From a practical point of view, the methods (unlike EM) have no need for careful initialization, and have recently been shown to be highly efficient (as one example, in work under submission by the authors on learning of latent-variable PCFGs, a spectral algorithm performs at identical accuracy to EM, but is around 20 times faster).
In this tutorial we will aim to give a broad overview of spectral methods, describing theoretical guarantees, as well as practical issues. We will start by covering the basics of singular value decomposition and describe efficient methods for doing singular value decomposition. The SVD operation is at the core of most spectral algorithms that have been developed.
We will then continue to cover canonical correlation analysis (CCA). CCA is an early method from statistics for dimensionality reduction. With CCA, two or more views of the data are created, and they are all projected into a lower dimensional space which maximizes the correlation between the views. We will review the basic algorithms underlying CCA, give some formal results giving guarantees for latent-variable models and also describe how they have been applied recently to learning lexical representations from large quantities of unlabeled data. This idea of learning lexical representations can be extended further, where unlabeled data is used to learn underlying representations which are subsequently used as additional information for supervised training.
We will also cover how spectral algorithms can be used for structured prediction problems with sequences and parse trees.
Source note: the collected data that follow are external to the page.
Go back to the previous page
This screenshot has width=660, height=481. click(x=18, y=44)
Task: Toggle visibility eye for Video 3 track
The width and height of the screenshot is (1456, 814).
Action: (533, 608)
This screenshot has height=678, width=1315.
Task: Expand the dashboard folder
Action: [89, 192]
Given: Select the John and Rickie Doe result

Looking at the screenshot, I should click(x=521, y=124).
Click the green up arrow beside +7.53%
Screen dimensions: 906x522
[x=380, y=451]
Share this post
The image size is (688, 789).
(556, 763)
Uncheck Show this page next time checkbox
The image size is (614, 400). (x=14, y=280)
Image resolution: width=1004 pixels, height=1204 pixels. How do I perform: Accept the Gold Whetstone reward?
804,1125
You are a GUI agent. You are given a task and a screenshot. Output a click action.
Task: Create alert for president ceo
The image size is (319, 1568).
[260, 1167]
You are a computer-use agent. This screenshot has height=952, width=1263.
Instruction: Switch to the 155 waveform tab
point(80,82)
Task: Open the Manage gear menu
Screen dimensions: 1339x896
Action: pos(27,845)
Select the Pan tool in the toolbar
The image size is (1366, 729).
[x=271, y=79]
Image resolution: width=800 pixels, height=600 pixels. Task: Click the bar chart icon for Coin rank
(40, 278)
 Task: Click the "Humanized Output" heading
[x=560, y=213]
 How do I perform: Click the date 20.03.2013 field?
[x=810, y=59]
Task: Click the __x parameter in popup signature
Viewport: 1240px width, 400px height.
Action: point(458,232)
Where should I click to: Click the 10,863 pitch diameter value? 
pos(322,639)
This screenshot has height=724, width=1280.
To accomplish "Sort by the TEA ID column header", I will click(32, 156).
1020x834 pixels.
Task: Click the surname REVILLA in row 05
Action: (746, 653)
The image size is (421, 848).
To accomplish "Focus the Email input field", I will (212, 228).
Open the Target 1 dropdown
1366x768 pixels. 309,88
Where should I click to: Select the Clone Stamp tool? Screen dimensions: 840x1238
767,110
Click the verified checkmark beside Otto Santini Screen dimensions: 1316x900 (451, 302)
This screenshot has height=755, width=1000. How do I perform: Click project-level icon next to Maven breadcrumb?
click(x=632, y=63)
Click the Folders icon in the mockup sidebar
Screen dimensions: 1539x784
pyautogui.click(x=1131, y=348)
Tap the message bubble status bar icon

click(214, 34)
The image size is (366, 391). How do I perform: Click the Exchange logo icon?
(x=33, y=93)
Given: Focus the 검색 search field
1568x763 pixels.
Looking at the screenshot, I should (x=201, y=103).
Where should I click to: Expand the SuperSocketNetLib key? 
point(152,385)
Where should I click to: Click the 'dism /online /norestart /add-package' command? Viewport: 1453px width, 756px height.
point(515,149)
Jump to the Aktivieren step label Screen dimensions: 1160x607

A striking recent result by Hsu, Kakade and Zhang (2009) shows that HMMs can be learned efficiently using a spectral algorithm. HMMs are widely used in NLP and speech, and previous algorithms (typically based on EM) were guaranteed to only reach a local maximum of the likelihood function, so this is a crucial result. We will review the basic mechanics of the HMM learning algorithm, describe its formal guarantees, and also cover practical issues.
Last, we will cover work about spectral algorithms in the context of natural language parsing. We will show how spectral algorithms can be used to estimate the parameter models of latent-variable PCFGs, a model which serves as the base for state-of-the-art parsing models such as the one of Petrov et al. (2007). We will show what are the practical steps that are needed to be taken in order to make spectral algorithms for L-PCFGs (or other models in general) practical and comparable to state of the art.